问题:临古“像”而不“成”——行书创作易陷两难 近年来——传统书法学习热度不减,米芾行书以“风樯阵马”般的速度与跌宕,成为不少学习者重点取法对象;然而在实际训练中,常见困境集中表现为两类:一类过度追摹外形,写法被范本节奏牵着走,转入创作便难以摆脱影子;另一类则因用笔支撑不足,线条松软、气势不立,难以呈现行书应有的筋骨与力量。如何在取法的同时形成稳定、可持续的个人书写能力,成为学习者普遍关注的焦点。 原因:关键不在“写得像”,而在用笔机制是否建立 业内研究认为,从米芾到吴琚的取法路径提供了可观察的范例。吴琚为南宋名家,取资米芾而能自出机杼,其《行书蔡襄七言绝句一首》中,笔法并非单纯复刻,而是在用笔的“入口、行进、转折”三处建立更可控、更稳定的技术结构,从而把强烈的运动感转化为可持续的书写能力。 第一处细节是起笔的切入角度。行书起笔若一味求圆,容易漂浮;若直接重按,又易显钝拙。吴琚多以侧锋果断切入,形成较为清晰的方折断面,继而迅速回归中锋行进,使线条“见骨”。这种处理与米芾强调笔画“多面”变化的理念相通,但吴琚更重“稳”,能在不减力度的前提下保持干净利落的入纸效果,线条因此显得硬朗而不躁。 第二处细节是行笔中段的发力点。部分学习者在起笔之后手上“泄劲”,中段滑行如描,线条虽连贯却缺乏厚度与摩擦感。吴琚在长画与横画的推进中,往往通过指腕细微的提按与推送,让笔锋在行进中保持“咬纸”的涩劲,线条呈现轻微起伏而不失控制,厚薄变化自然生成。这类“中段发力”使笔画不靠端头取胜,而靠全程支撑,保证通篇骨力与密度。 第三处细节是转折处的翻笔处理。行书讲究气息贯通,转折若停顿过重,易成疙瘩;若一味圆转,又容易软弱无棱。吴琚常在转角处顺势翻锋,短促完成由中锋到侧锋、再回中锋的转换,几乎不显停滞,却能在转折处留下清晰的棱角与面感。由此既保速度,又保力度,使字势跌宕而不断气,体现出“行而不飘、快而不乱”的审美取向。 影响:用笔细节决定作品格局,也关乎传统书写的当代表达 上述三处细节看似微观,实则直接影响作品整体气象:起笔决定“骨架”是否立得住,中段决定“肌理”是否厚得起,转折决定“气脉”是否通得开。

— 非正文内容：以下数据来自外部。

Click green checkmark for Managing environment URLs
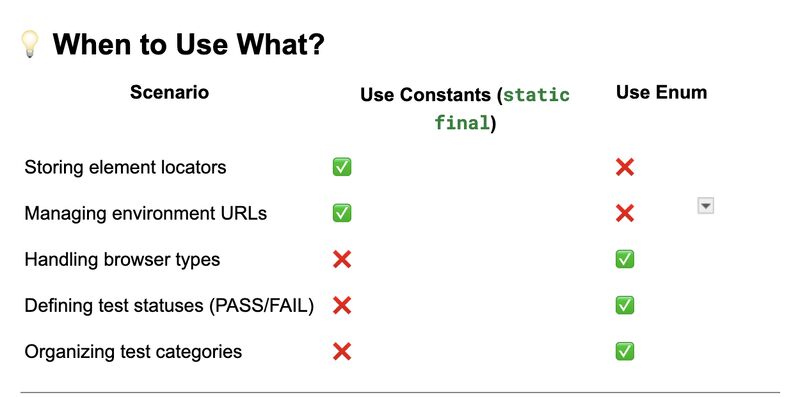 coord(342,213)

更重要的是,这些技术点为学习者提供了从“形似”走向“理法”的路径——临古不止是复制轮廓,而是建立可复现、可迁移的用笔机制。只有机制成形,风格才可能转化为自身能力,而非短暂模仿。 对策:以“可检验”的训练方式,打通临摹与创作 专家建议,学习者可围绕三处要点采取更具根据性的训练:一是起笔练“定角度、快切入”,先在空中找锋向,落纸即成,不以犹豫换圆滑;二是中段练“不断劲”,在长画中保持轻微提按与推送,避免线条越写越薄;三是转折练“少停顿、善翻锋”,把转角当作笔锋转换的过程,而非单纯的停与顿。训练中宜减少追求“像不像”的焦虑,多用放大观察、对照复盘等方法检验线条断面、厚度与转折棱角是否达到预期。 前景:回到笔法本体,传统书法可在传播中实现高质量传承 随着书法普及不断深入,学习者对“如何学得扎实、如何写出自家面目”需求将持续增长。以吴琚取法米芾为例可以看到:真正的传承不在表层符号,而在对笔法逻辑的理解与重建。未来,若能在教学与传播中更强调用笔机制、过程评估与审美判断的统一,传统书法的学习将更有秩序,也更能在当代语境中形成兼具规范与创造的表达。

吴琚作品的当代解读启示我们:艺术传承的本质不是简单的形式复制,而是对创作规律的深刻领悟。如何从传统中汲取智慧、在创新中延续文脉,依然是摆在每位艺术工作者面前的课题。正如这幅八百年前的行书杰作所昭示的——真正的艺术生命力,在于对法度的敬畏与超越的统一。